> _Stored data_
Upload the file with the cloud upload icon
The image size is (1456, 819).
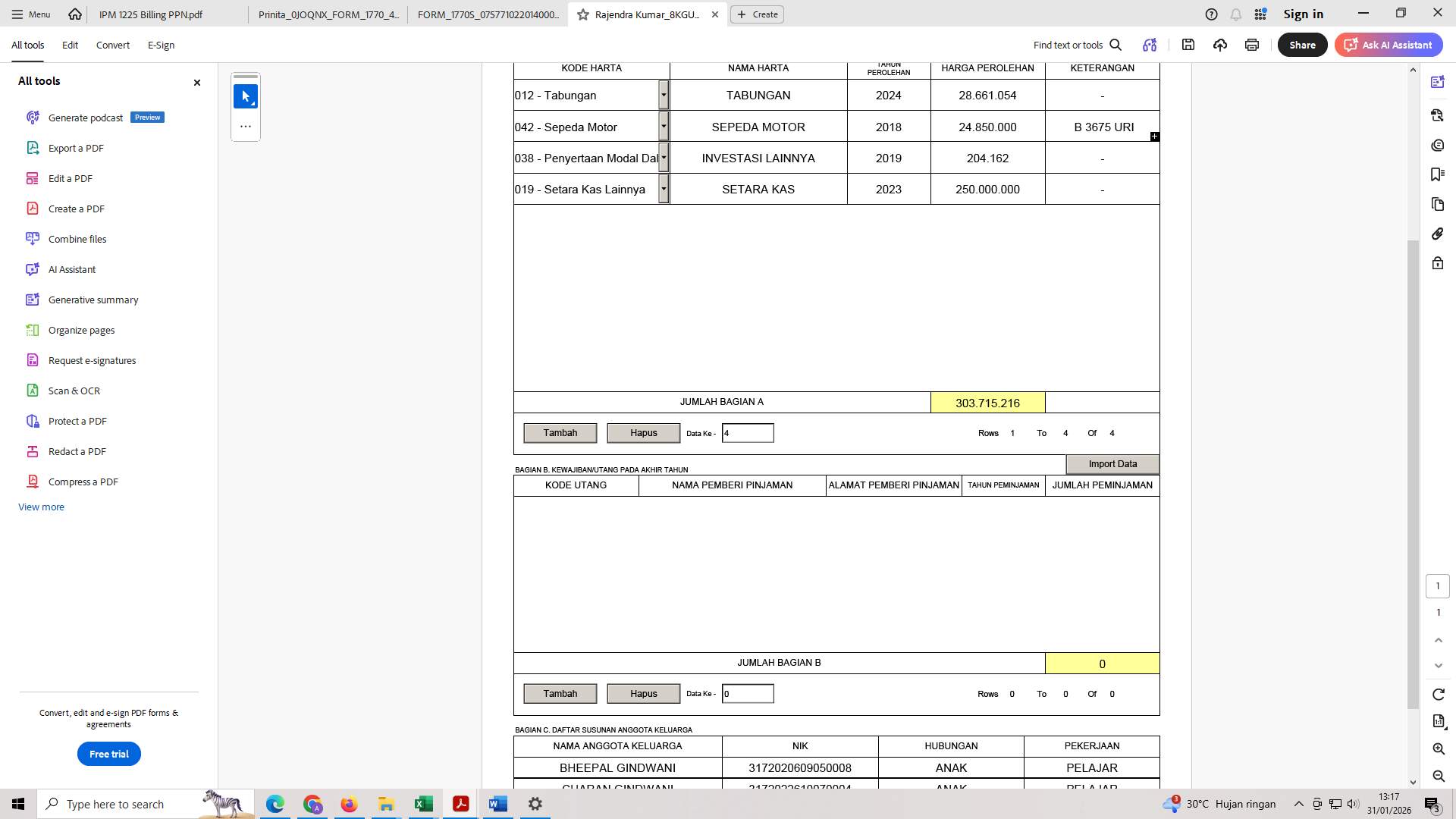coord(1219,45)
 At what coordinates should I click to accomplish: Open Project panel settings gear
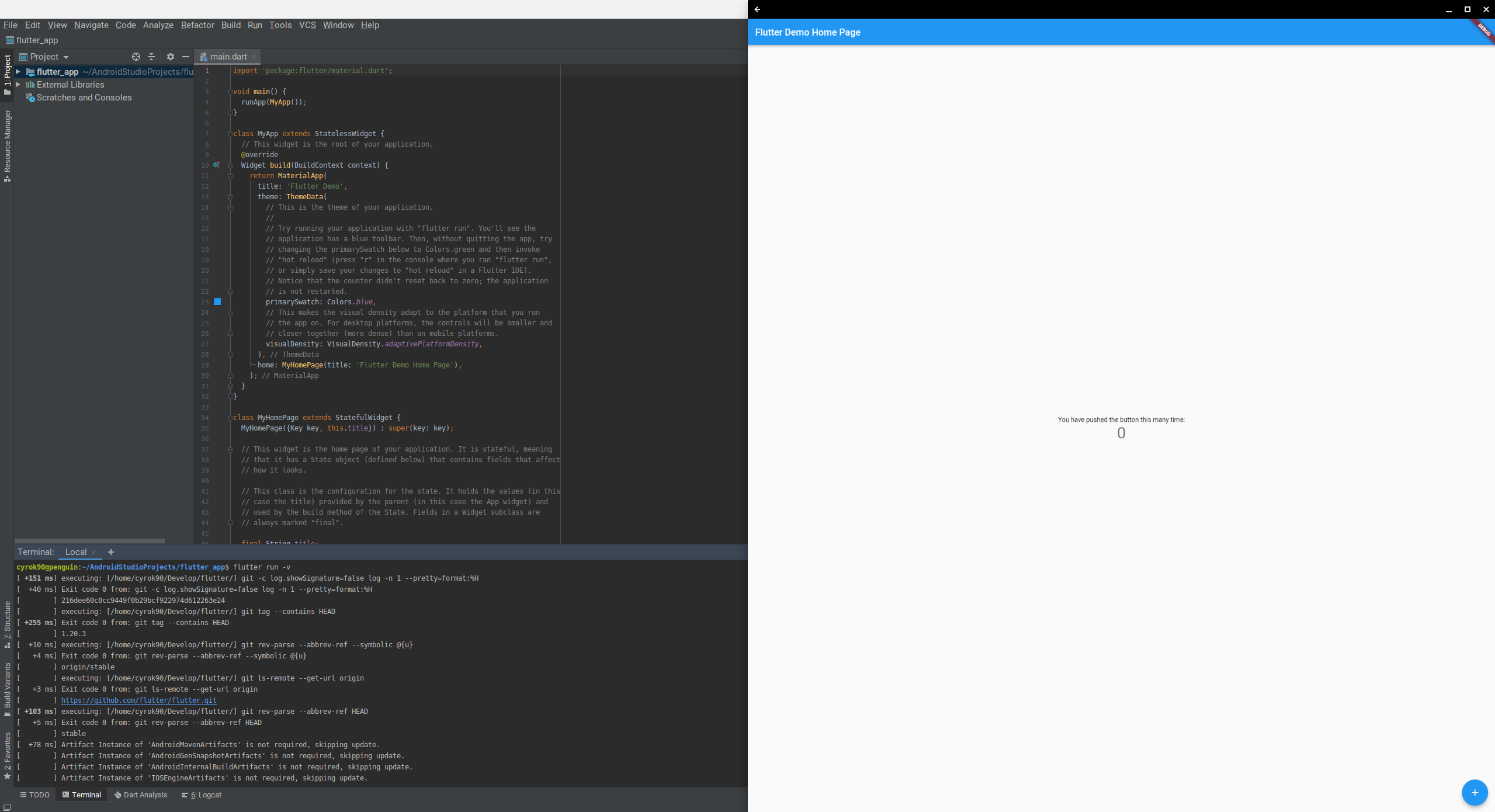click(x=170, y=57)
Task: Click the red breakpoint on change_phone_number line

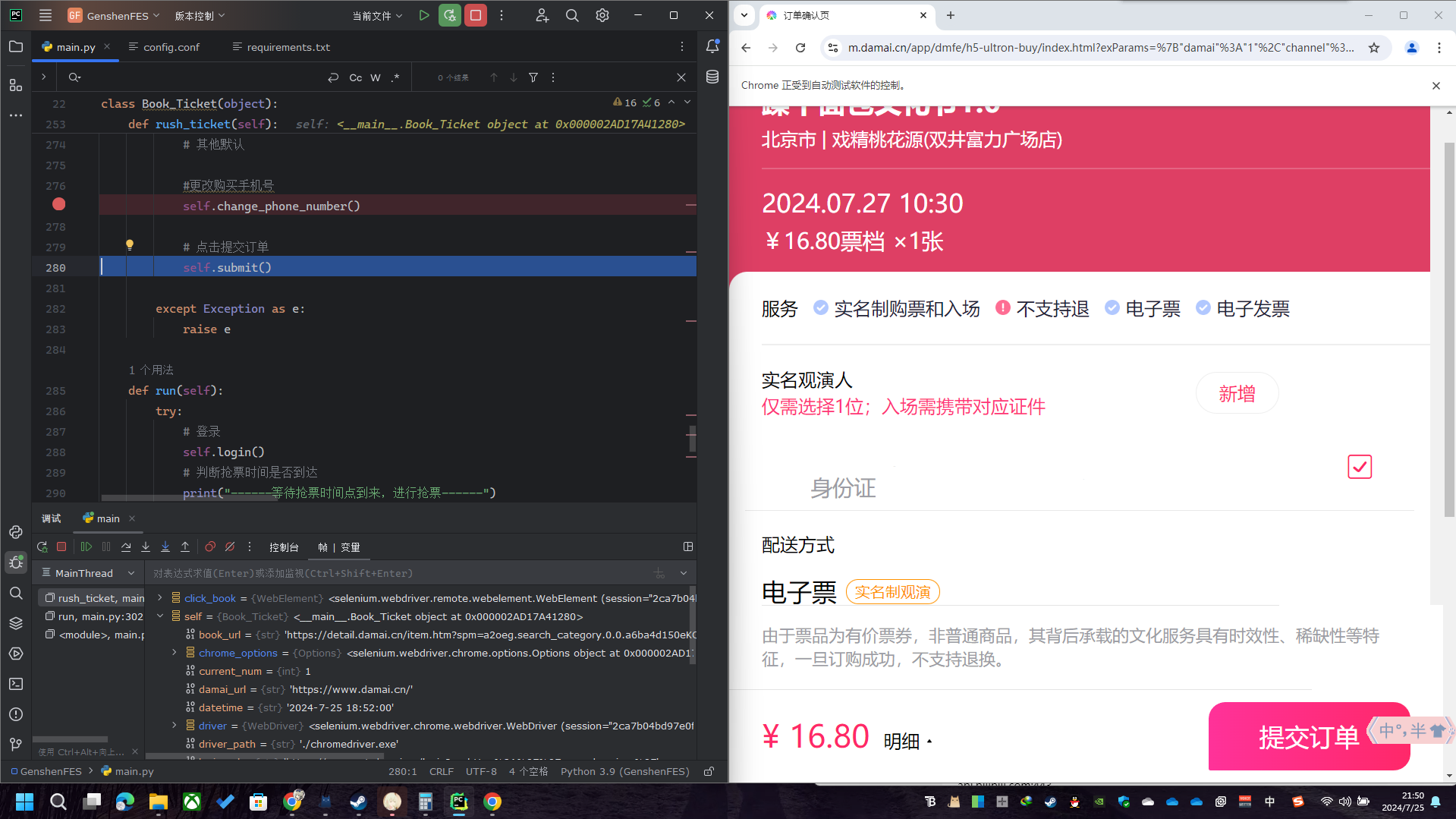Action: pyautogui.click(x=58, y=203)
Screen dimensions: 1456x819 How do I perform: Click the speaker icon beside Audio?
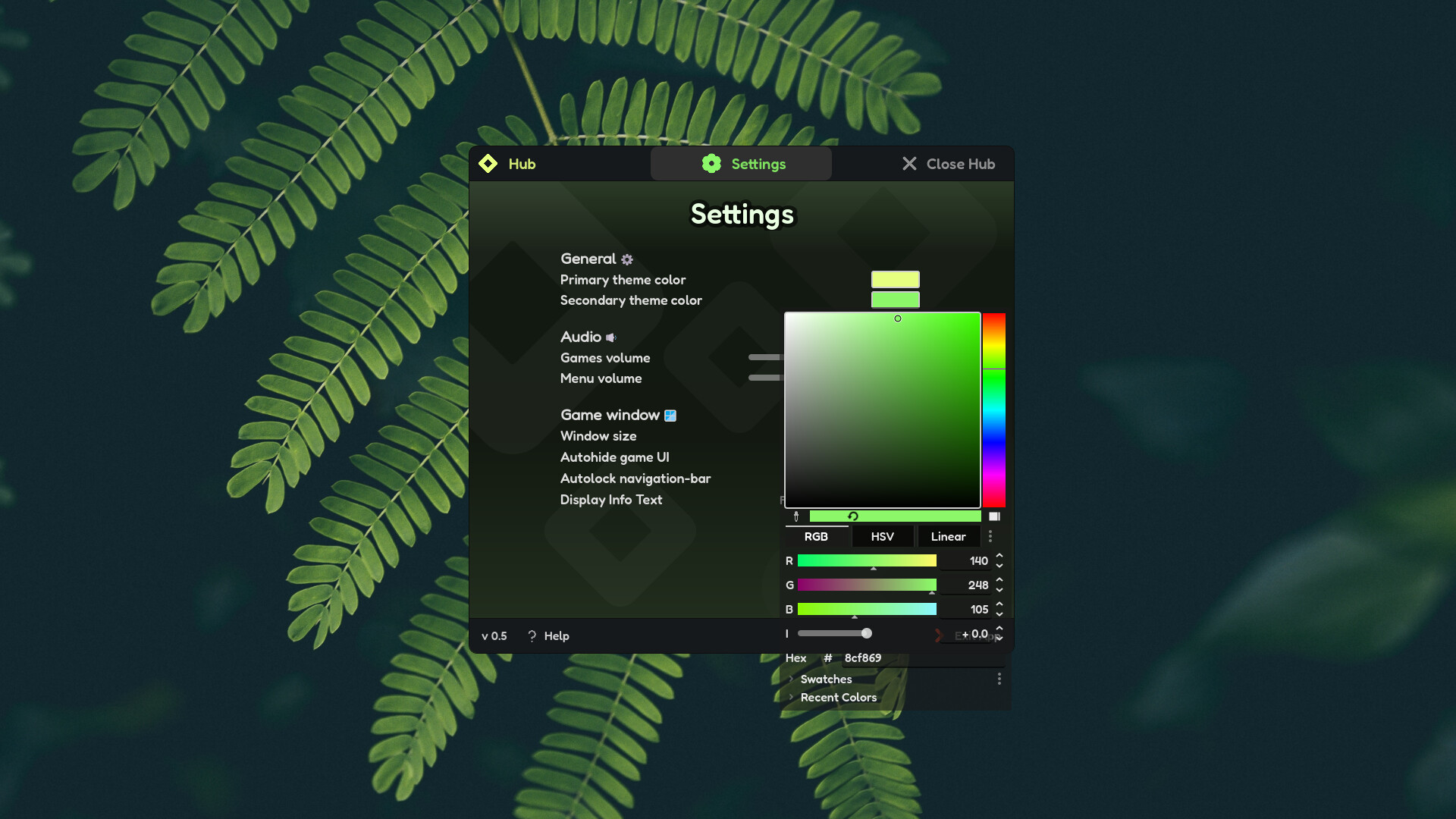tap(610, 337)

> _Work item_
Each line from the one that contains "Task: Click the" through the end of the records should be restated exactly; include both end lines and leave any pictures out.

> _Task result_
Task: Click the red breakpoint on change_phone_number line

Action: pyautogui.click(x=58, y=203)
Screen dimensions: 1456x819 How do I perform: Click the speaker icon beside Audio?
tap(610, 337)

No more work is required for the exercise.